[[ SOURCE DATA open ]]

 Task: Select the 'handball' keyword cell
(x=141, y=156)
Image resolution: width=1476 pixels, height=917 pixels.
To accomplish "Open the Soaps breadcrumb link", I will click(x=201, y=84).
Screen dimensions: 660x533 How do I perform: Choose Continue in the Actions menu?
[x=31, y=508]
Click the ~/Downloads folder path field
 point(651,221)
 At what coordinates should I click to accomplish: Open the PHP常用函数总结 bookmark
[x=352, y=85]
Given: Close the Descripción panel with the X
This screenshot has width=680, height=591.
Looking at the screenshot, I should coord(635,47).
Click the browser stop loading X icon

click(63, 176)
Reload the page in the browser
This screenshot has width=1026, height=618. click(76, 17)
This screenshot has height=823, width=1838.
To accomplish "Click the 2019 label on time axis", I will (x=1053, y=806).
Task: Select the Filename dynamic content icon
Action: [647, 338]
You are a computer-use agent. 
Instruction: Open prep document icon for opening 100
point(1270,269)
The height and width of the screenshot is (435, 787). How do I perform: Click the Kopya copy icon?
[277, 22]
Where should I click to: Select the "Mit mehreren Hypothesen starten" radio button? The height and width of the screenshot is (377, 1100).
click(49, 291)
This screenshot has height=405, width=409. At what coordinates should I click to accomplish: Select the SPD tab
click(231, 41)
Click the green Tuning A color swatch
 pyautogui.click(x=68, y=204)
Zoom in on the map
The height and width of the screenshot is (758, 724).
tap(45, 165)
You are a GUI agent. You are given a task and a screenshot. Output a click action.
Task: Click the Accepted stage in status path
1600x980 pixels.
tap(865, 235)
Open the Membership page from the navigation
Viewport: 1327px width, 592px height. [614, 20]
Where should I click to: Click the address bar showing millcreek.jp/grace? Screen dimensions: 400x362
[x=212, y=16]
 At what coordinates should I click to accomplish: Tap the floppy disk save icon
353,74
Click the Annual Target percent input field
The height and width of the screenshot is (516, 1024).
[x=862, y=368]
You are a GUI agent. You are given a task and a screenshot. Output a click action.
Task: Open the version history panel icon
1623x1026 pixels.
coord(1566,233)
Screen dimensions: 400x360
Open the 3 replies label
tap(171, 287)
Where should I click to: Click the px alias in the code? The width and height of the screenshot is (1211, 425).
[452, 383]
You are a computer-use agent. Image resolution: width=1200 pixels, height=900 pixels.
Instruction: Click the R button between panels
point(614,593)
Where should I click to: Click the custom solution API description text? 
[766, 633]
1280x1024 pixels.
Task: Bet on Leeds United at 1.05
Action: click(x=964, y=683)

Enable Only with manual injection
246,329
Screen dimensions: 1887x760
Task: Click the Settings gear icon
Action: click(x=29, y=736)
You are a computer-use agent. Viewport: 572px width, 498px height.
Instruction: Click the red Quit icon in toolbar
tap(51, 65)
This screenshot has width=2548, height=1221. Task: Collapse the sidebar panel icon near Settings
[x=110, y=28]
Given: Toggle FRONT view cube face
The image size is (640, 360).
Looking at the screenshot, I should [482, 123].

[[ SOURCE DATA closed ]]

▸ **EXERCISE GOAL**
Each record above must be given again exactly.

▸ **EXERCISE ANSWER**
 Task: Select the 'handball' keyword cell
(x=141, y=156)
Image resolution: width=1476 pixels, height=917 pixels.
To accomplish "Open the Soaps breadcrumb link", I will click(x=201, y=84).
Screen dimensions: 660x533 How do I perform: Choose Continue in the Actions menu?
[x=31, y=508]
Click the ~/Downloads folder path field
 point(651,221)
 At what coordinates should I click to accomplish: Open the PHP常用函数总结 bookmark
[x=352, y=85]
Given: Close the Descripción panel with the X
This screenshot has width=680, height=591.
Looking at the screenshot, I should coord(635,47).
Click the browser stop loading X icon

click(63, 176)
Reload the page in the browser
This screenshot has width=1026, height=618. click(76, 17)
This screenshot has height=823, width=1838.
To accomplish "Click the 2019 label on time axis", I will (x=1053, y=806).
Task: Select the Filename dynamic content icon
Action: [647, 338]
You are a computer-use agent. 
Instruction: Open prep document icon for opening 100
point(1270,269)
The height and width of the screenshot is (435, 787). How do I perform: Click the Kopya copy icon?
[277, 22]
Where should I click to: Select the "Mit mehreren Hypothesen starten" radio button? The height and width of the screenshot is (377, 1100).
click(49, 291)
This screenshot has height=405, width=409. At what coordinates should I click to accomplish: Select the SPD tab
click(231, 41)
Click the green Tuning A color swatch
 pyautogui.click(x=68, y=204)
Zoom in on the map
The height and width of the screenshot is (758, 724).
tap(45, 165)
You are a GUI agent. You are given a task and a screenshot. Output a click action.
Task: Click the Accepted stage in status path
1600x980 pixels.
tap(865, 235)
Open the Membership page from the navigation
Viewport: 1327px width, 592px height. [614, 20]
Where should I click to: Click the address bar showing millcreek.jp/grace? Screen dimensions: 400x362
[x=212, y=16]
 At what coordinates should I click to accomplish: Tap the floppy disk save icon
353,74
Click the Annual Target percent input field
The height and width of the screenshot is (516, 1024).
[x=862, y=368]
You are a GUI agent. You are given a task and a screenshot. Output a click action.
Task: Open the version history panel icon
1623x1026 pixels.
coord(1566,233)
Screen dimensions: 400x360
Open the 3 replies label
tap(171, 287)
Where should I click to: Click the px alias in the code? The width and height of the screenshot is (1211, 425).
[452, 383]
You are a computer-use agent. Image resolution: width=1200 pixels, height=900 pixels.
Instruction: Click the R button between panels
point(614,593)
Where should I click to: Click the custom solution API description text? 
[766, 633]
1280x1024 pixels.
Task: Bet on Leeds United at 1.05
Action: click(x=964, y=683)

Enable Only with manual injection
246,329
Screen dimensions: 1887x760
Task: Click the Settings gear icon
Action: click(x=29, y=736)
You are a computer-use agent. Viewport: 572px width, 498px height.
Instruction: Click the red Quit icon in toolbar
tap(51, 65)
This screenshot has width=2548, height=1221. Task: Collapse the sidebar panel icon near Settings
[x=110, y=28]
Given: Toggle FRONT view cube face
The image size is (640, 360).
Looking at the screenshot, I should [482, 123].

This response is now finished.